But Old Jews Telling Jokes--based on the original Internet series created by Sam Hoffman--just has jokes.

No context. No explanation. No point. Just jokes. One after another.

And it's hilarious.

Unlike Clybourne Park, this show is about an ethnic group making fun of itself rather than the other, and doing so with a cheery but droll willingness to please.

As it goes on, serving proverbial rim shot after rim shot, it feels undernourished as theater, but then the next crack will have you giggling all over again and forgetting any theatrical thinness.

The title, first of all, is a joke unto itself. The cast actually includes two young people (Bill Army and Audrey Lynn Weston) in addition to the old-timers (Marilyn Sokol, Lenny Wolpe, and Todd Susman).
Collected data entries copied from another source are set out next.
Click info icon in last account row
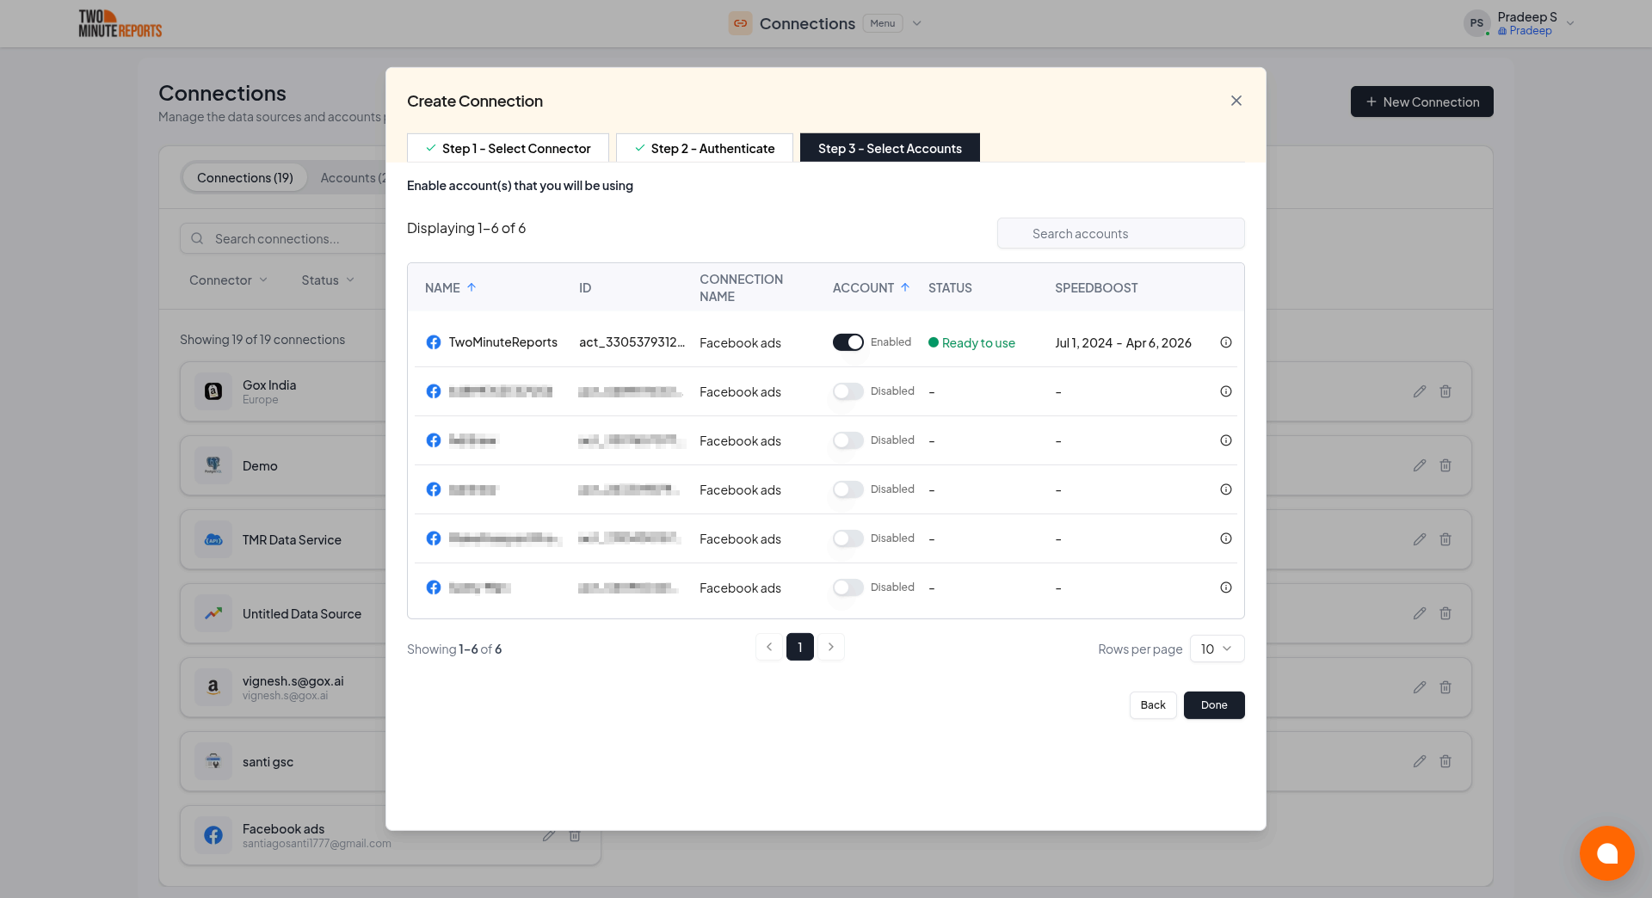This screenshot has height=898, width=1652. (x=1226, y=587)
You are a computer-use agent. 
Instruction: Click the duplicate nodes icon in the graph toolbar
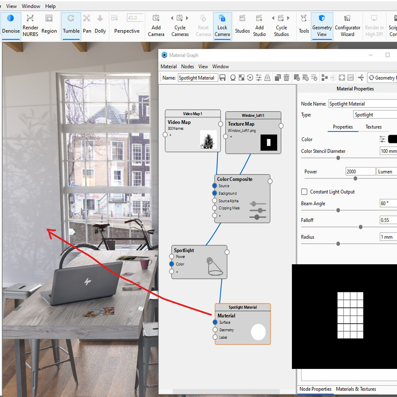click(277, 77)
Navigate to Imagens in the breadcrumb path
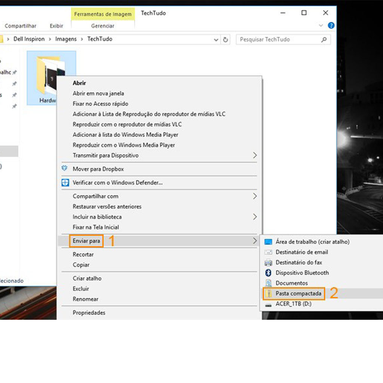Screen dimensions: 383x383 pyautogui.click(x=66, y=39)
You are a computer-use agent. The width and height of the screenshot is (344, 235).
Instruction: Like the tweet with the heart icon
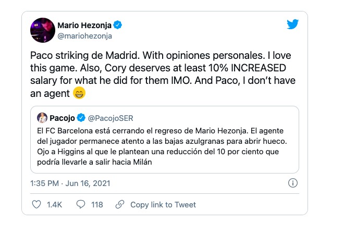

All are expert, milking the maximum laughs out of gags involving kvetching, cheapness, marital discord, guilt, and yearning.

After one of those "Let us entertain you" kind of songs, the cast dives into jokes broken down by category ("Childhood," "Dating and Courtship," etc).

Sometimes they'll just face the audience and tell a setup-punchline kind of joke. Other times the joke will be more of a story that takes several performers to act out. (Like the guy stranded on a desert island who wants to have sex with a lamb and...Well, let me not ruin the ending. I'd feel guilty.) And other times they'll perform monologues in which they play a character describing his or her relationship to dark humor.

A sample joke that pops up?

Doctor: "You have cancer and Alzheimer's." Patient: "Well, at least I don't have cancer."

Another one: A man on his deathbed is asked by his son, "Are you comfortable?" The man replies, "I make a living."

Hey, didn't Walter Matthau once say that in real life to Jack Lemmon when Matthau was reclining after an injury? Yes, but he probably stole it because these jokes are really old!

And usually very funny.

Does Old Jews add up to a Pulitzer winning drama?

No way. But it's a painless diversion, even for young goyim.